Culture Shifts One Conversation at a Time
- Joshua Bitsko
- Jul 22
- 3 min read

After teaching a recent class, I was approached by the wellness director of a large police department that was starting a wellness section. She shared some of the challenges they were facing and asked for advice on where to begin. My response? How’s the culture in your agency?
Culture trumps everything.
In 2025, police departments across the country are finally having the right conversations. There's a growing understanding that cumulative trauma affects both the mental and physical health of first responders. And more companies than ever are offering tools and programs to support officer wellness.
There are apps that allow officers to complete self-assessments, access resources, and watch educational videos about trauma and mental health. But in talking with officers, one thing is clear: these programs are often severely underused.
Why?
If most officers understand the long-term effects of trauma, why don’t they use the resources available to them?
Ask any culturally competent professional and you’ll hear the same answer: stigma. I’ve yet to attend a police mental health training where stigma isn’t a major topic.
In the past, officers who sought help for depression, anxiety, or PTSD were often punished by their departments. They were pulled from the street and treated like they were broken. So on top of what they were already dealing with, they lost a key part of their identity. That kind of experience created a culture of silence. When cops were struggling, they kept it to themselves.
Today is different. Education and research have shifted how departments approach mental health. There's still work to do, but the culture is evolving. The stigma is fading, but wellness facilities are still empty. How leaders treat their people needs to change before any real progress can happen.
That cultural shift is what makes it possible for officers to speak up when they're struggling. A department can have the best wellness program in the world, with top-tier facilities and talented professionals, but if leadership doesn’t actively support it, none of it matters. It will all sit unused. Officers who don’t believe leadership has their back will never trust them with their mental health.
So how can an agency change its culture around wellness to actually help its cops?
Wellness affects every part of an officer’s life.
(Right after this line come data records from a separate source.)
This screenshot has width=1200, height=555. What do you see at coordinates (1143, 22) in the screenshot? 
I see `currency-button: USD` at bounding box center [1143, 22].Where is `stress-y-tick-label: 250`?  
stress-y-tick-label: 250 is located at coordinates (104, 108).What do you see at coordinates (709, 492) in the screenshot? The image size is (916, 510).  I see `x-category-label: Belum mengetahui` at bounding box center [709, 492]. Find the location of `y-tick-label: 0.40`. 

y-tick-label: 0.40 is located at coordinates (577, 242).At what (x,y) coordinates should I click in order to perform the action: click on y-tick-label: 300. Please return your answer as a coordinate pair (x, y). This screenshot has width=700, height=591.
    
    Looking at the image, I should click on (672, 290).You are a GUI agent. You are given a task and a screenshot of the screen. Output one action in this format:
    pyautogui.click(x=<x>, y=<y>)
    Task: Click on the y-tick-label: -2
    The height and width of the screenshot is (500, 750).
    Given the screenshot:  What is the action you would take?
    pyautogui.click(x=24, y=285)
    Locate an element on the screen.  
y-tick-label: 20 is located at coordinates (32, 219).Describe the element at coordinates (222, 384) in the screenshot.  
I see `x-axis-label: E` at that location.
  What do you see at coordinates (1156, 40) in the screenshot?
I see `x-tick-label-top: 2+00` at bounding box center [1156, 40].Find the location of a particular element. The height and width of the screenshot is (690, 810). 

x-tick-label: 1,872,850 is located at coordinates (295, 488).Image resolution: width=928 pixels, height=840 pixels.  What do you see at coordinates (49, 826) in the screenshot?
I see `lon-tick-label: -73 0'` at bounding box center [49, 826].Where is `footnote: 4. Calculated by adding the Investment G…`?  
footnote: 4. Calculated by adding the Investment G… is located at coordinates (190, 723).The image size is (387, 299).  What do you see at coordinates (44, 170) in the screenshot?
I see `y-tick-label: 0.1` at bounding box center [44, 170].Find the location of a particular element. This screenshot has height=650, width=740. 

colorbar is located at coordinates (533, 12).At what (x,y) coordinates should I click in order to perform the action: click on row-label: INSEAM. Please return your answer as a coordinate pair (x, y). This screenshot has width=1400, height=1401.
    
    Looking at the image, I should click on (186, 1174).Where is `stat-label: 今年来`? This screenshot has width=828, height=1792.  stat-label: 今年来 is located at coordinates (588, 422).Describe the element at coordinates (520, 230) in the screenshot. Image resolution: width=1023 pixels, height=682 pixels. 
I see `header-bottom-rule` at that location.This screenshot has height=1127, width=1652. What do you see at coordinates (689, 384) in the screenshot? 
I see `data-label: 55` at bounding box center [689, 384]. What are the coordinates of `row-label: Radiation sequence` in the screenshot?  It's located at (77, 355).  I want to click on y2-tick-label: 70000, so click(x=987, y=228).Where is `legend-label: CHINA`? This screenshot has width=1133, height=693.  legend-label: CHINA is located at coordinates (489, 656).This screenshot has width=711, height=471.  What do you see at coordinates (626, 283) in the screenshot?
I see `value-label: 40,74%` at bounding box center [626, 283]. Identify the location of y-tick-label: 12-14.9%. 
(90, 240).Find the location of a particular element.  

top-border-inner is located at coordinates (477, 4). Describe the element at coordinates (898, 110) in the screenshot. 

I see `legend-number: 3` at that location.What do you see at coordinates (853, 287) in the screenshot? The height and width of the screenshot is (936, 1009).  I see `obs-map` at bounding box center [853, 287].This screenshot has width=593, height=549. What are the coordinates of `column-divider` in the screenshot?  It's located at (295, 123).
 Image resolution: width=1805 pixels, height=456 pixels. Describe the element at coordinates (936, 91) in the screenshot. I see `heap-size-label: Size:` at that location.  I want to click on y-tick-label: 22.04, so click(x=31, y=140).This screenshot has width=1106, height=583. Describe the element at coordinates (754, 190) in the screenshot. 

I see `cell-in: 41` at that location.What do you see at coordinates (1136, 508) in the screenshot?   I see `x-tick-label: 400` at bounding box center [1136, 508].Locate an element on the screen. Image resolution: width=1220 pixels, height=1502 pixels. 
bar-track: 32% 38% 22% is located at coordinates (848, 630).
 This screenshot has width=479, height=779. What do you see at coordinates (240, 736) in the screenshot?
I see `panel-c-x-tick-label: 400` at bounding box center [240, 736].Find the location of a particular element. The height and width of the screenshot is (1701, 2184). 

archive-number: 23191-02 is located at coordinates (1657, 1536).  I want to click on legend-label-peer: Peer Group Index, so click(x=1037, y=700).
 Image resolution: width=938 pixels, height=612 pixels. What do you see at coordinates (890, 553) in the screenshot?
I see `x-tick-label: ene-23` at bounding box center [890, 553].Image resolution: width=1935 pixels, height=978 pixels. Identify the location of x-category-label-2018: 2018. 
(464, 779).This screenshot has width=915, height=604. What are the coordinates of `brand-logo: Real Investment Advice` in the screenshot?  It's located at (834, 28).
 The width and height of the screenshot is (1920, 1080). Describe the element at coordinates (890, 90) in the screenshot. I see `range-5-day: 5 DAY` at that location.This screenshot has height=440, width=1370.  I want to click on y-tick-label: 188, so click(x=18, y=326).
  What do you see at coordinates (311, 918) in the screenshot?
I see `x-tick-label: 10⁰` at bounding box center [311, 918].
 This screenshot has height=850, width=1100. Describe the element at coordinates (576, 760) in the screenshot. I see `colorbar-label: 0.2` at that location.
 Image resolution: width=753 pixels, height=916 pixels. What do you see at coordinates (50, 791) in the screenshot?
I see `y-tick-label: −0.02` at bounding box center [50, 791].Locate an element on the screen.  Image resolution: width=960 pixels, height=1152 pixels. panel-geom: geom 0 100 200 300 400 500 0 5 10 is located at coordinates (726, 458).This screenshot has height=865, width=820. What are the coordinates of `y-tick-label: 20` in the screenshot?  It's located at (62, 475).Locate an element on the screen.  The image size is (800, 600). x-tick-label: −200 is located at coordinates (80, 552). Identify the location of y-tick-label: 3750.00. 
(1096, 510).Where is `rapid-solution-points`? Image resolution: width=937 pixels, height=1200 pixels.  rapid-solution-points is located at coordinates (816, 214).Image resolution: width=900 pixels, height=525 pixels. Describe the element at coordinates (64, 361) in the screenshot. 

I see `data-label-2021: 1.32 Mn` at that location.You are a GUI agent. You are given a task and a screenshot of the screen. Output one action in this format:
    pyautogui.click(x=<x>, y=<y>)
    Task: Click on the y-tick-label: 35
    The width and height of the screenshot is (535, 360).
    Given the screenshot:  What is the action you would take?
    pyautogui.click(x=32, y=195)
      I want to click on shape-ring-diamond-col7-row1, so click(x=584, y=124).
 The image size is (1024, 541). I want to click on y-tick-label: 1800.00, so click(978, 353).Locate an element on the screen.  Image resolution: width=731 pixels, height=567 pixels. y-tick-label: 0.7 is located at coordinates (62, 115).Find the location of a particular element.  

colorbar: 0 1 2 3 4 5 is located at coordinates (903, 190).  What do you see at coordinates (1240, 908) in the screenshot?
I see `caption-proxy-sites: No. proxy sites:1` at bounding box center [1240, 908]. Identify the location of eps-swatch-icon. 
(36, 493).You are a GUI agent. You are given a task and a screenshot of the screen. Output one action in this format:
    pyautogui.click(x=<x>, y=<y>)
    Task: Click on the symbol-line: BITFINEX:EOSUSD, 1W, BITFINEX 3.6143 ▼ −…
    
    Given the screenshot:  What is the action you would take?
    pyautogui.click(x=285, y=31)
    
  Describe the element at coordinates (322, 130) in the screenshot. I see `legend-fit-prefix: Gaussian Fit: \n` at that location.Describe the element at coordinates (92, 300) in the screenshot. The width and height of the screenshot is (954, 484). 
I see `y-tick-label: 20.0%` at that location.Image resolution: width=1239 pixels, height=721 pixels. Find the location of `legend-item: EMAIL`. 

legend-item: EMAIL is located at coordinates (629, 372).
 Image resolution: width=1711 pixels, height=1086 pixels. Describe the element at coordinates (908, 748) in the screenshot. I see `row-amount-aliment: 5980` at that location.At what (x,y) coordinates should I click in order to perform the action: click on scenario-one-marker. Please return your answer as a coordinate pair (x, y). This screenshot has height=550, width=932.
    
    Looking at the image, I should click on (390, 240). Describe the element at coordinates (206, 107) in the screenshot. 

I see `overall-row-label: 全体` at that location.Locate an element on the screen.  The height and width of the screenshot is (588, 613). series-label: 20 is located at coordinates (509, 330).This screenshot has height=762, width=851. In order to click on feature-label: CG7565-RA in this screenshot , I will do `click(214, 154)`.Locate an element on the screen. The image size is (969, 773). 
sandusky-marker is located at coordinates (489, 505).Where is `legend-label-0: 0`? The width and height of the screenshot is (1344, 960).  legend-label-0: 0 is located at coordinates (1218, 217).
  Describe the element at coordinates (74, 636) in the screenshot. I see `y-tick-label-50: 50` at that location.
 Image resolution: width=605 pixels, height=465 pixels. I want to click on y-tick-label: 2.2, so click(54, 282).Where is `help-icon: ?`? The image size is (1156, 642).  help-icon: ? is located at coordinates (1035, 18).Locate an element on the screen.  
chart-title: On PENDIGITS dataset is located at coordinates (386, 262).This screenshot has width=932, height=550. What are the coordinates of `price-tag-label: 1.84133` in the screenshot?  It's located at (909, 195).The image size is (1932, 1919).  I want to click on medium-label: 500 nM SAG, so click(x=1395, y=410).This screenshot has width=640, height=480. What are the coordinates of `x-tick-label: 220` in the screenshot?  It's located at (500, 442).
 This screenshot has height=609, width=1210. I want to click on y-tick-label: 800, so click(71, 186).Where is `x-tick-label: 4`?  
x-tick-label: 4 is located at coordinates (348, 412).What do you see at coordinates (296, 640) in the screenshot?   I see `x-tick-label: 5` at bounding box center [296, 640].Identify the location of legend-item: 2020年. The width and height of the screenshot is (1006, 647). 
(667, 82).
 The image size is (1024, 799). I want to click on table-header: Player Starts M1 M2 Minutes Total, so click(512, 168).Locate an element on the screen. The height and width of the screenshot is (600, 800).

Are they allowed to take time off? Is staffing so short that they’re running call to call without a break? How they’re treated on a daily basis has a direct impact on their emotional health.
Leaders have to walk the walk. I wrote a blog about how leaders need to address their own mental health and how that directly affects the people who work with them. You can read it [here].
Conversations about therapy and mental health resources need to be normalized. Mental health should be part of every aspect of policing, not a separate or hidden issue.
Building resilience must be a priority. We need to shift from only using mental health services to fix a problem, to building the strength to face trauma and still maintain mental and physical health.
The hardest part about culture change is that it takes time. When I was working in the wellness bureau in Las Vegas, I had the opportunity to visit the Nashville Police Department. They were years ahead of where we were, and their director told me that changing culture takes time. He said it would probably take ten years to truly shift the culture in a police department.
Culture doesn't change because of a new app or a one-time training. It changes when leaders consistently show up, have hard conversations, and make wellness a daily priority. If we want officers to stay healthy and effective, we have to create an environment where they feel seen, supported, and safe enough to ask for help. One conversation at a time, we can build that culture. The question is: are we willing to lead it?